TRINITY3 CORPORATION
THE SECURITIES REPRESENTED HEREBY HAVE NOT BEEN REGISTERED OR QUALIFIED UNDER THE SECURITIES ACT OF 1933 OR THE SECURITIES LAWS OF ANY STATE, AND MAY BE OFFERED AND SOLD ONLY IF REGISTERED AND QUALIFIED PURSUANT TO THE RELEVANT PROVISIONS OF FEDERAL AND STATE SECURITIES LAWS OR IF THE COMPANY IS PROVIDED AN OPINION OF COUNSEL SATISFACTORY TO THE COMPANY THAT REGISTRATION AND QUALIFICATION UNDER FEDERAL AND STATE SECURITIES LAWS IS NOT REQUIRED.
TRINITY3 CORPORATION
2004 OMNIBUS SECURITIES AND STOCK OPTION PLAN
Trinity3 Corporation (the “Company”), hereby grants an Option to purchase shares of its common stock (“Shares”) to the Optionee named below.

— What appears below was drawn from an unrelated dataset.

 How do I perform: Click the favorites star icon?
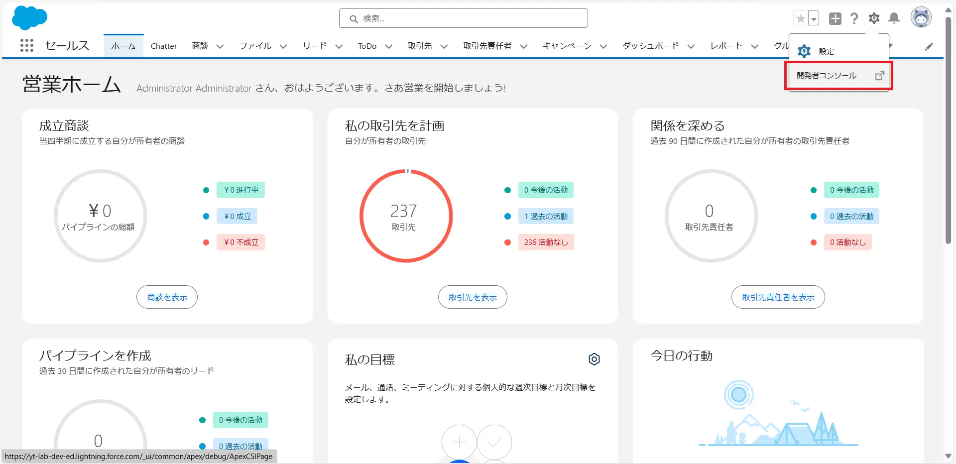pyautogui.click(x=800, y=19)
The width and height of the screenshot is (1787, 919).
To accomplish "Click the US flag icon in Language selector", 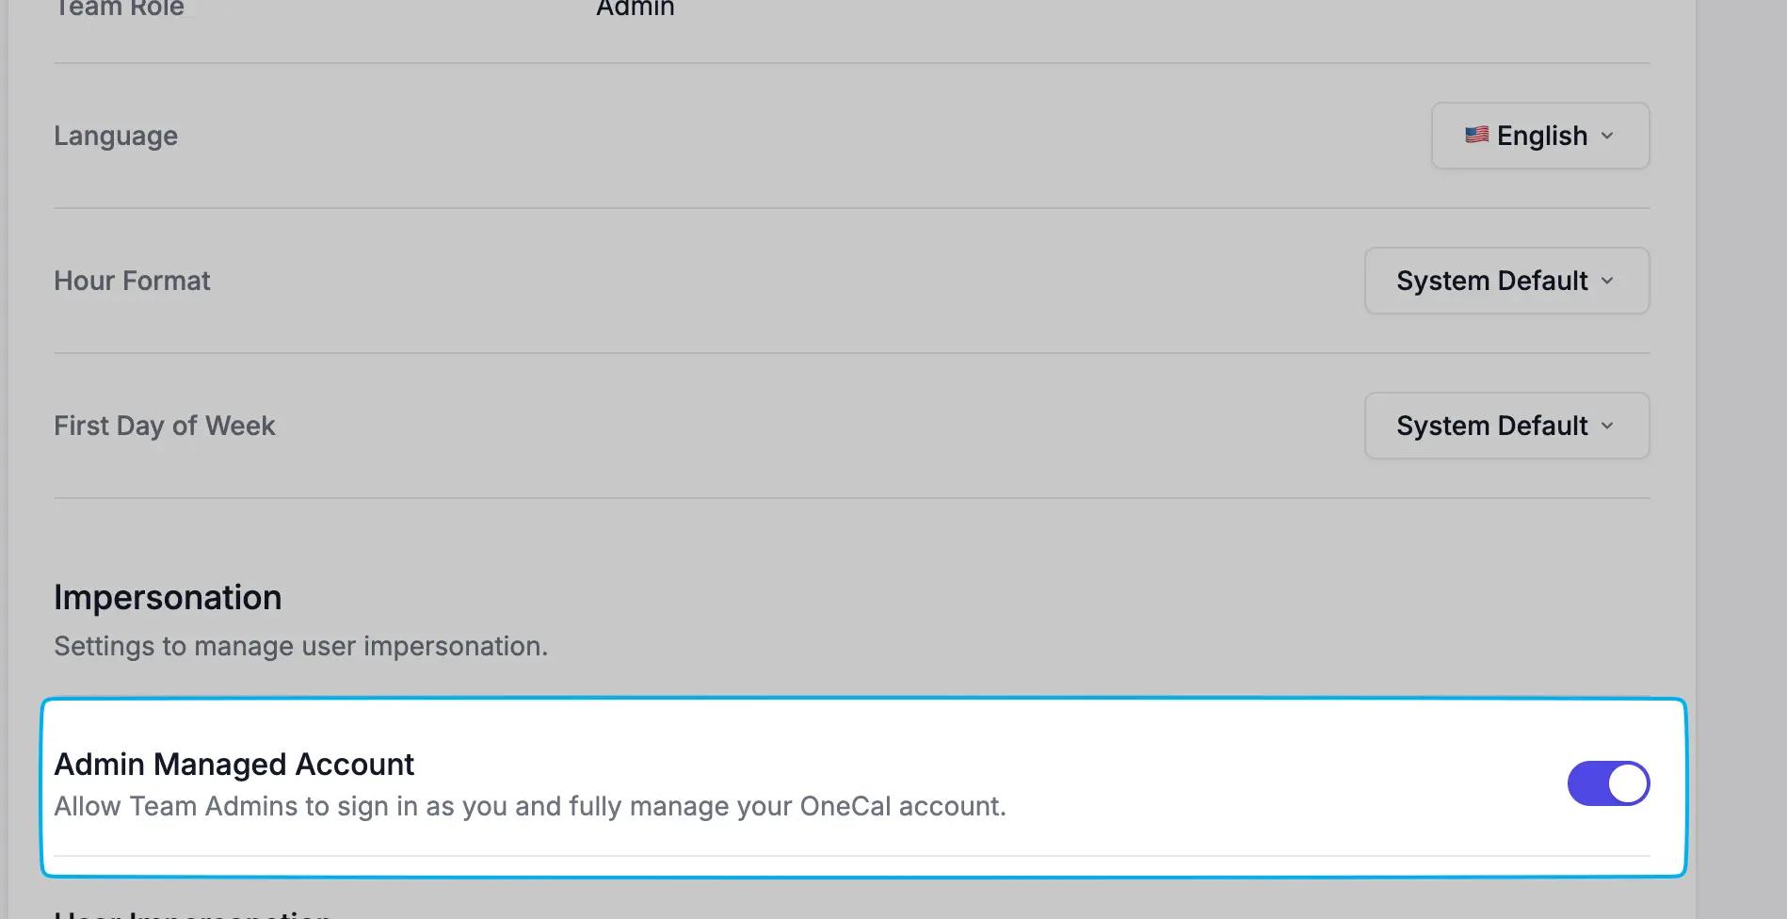I will point(1476,135).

The terms and conditions of the Option are set forth in this cover sheet, in the attachment and in the Company’s 2004 Omnibus Securities and Stock Option Plan (the “Plan”).
Date of Grant:
Name of Optionee:
Optionee’s Social Security Number:
Number of Shares Covered by Option:
Exercise Price per Share: $
[must be at least 100% fair market value on Date of Grant]
Vesting Start Date:
___ Check here if Optionee is a 10% owner (so that exercise price must be 110% of fair market value).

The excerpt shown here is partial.